Frequently Asked Questions (FAQ)
Question: What equipment do I need to get started?
Answer: Great question! Between the TV shows and some of the forums out there, a lot of investigators (both new and seasoned) can get caught up in all of the possible equipment. In fact, if you ask any investigator, they will likely have one or two little "toys" that they have their eyes on that they would love to purchase. This is called GAS in the music industry -- Gear Acquisition Syndrome! Hehehe.
The important thing to keep in mind, in my opinion, is to get the most bang out of your buck.
First, start with the free stuff. Did you say free??? Yes, I did, but its not what you might think. By free, I mean things that you do not have to pay additional money for. Lets say you already own a digital camera. It might not be a high end digital SLR, but it will be enough to take pictures of the place that you are investigating, catch a few (dust?) orbs, and ... well, you just never know! Do you have a video camera that you use to document your 1 year old's first steps? Does it have a "nightshot" mode? If it does, that has instantly become a ghost hunters video capture device by adding just a little tripod and some blank tapes. You see what I mean? Don't forget about other things that you might have around the house like flashlights and even an old tape recorder that could capture EVPs on a cassette tape! And finally, don't forget your PC. It may not capture evidence, but its invaluable for research, analysis of your evidence, and storing you evidence long term.
Now granted, most folks are not going to have an EMF meter or a thermocouple thermometer in their home, and that's what this next section is about... purchasing additional equipment.

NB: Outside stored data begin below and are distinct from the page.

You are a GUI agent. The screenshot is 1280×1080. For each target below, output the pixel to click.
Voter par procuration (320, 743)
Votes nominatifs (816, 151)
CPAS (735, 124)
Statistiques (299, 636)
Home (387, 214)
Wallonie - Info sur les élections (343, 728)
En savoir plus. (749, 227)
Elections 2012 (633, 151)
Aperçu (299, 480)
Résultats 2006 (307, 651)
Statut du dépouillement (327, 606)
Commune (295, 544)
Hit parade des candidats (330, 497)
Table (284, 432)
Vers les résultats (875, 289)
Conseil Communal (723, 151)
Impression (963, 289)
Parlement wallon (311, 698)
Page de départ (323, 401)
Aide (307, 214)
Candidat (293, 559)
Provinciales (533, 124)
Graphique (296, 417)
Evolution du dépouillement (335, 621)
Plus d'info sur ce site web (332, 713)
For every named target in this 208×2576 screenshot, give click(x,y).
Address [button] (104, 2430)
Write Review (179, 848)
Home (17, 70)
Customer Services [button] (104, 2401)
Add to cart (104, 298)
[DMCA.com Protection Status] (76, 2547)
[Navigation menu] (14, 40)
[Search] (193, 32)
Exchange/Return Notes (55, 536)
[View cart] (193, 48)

By far, the biggest bang for your buck as an investigator will be purchasing a digital voice recorder. Why is that? Well, look at what it captures -- it captures your voice documenting your investigation as well as possible captured EVPs. When you have an EVP, you have a real piece of anomalous evidence!! When you capture an EMF fluctuation in your EMF meter, you have only captured an EMF fluctuation. A lot of things can cause and EMF fluctuation. Not so many can cause an EVP. I highly recommend getting a digital voice recorder that has a USB connection to your PC. This will pay for itself in the time it takes for you to transfer the audio to your PC for analysis. Another item to purchase is a head lamp. Now, you aren't going to win any fashion shows wearing one of these, but it frees up your hands. Why carry around a flashlight in your hand when you can have one of these on your head. Now you can carry a camera and your digital voice recorder in each hand. With a head lamp, get one that does a red light. This is an old astronomy trick. Astronomers need to keep their night vision to look through their telescopes, but they also need to look at star maps. They use red lights because it keeps your night vision. When investigating in the dark, its important to keep your night vision.
Other pieces of equipment that an intermediate investigator may use are thermocouple thermometers, EMF meters, higher end digital cameras, and higher end infrared cameras and DVRs.
But, in the end, to get started, get yourself the basics:
- a digital camera
- a head lamp with a red light option
- a digital voice recorder with a USB port
- a home computer to analyze and store evidence and visit our website!
Then slowly add other equipment as you get more experience:
- a home video camera with night shot and a tripod
- an emf meter
- a digital thermocouple thermometer
And finally, don't forget about your most important piece of equipment -- yourself. The human body is one of the most sensitive instruments out there. We can pick up on all sorts of things happening in our environment, if we just pay attention to what we are feeling.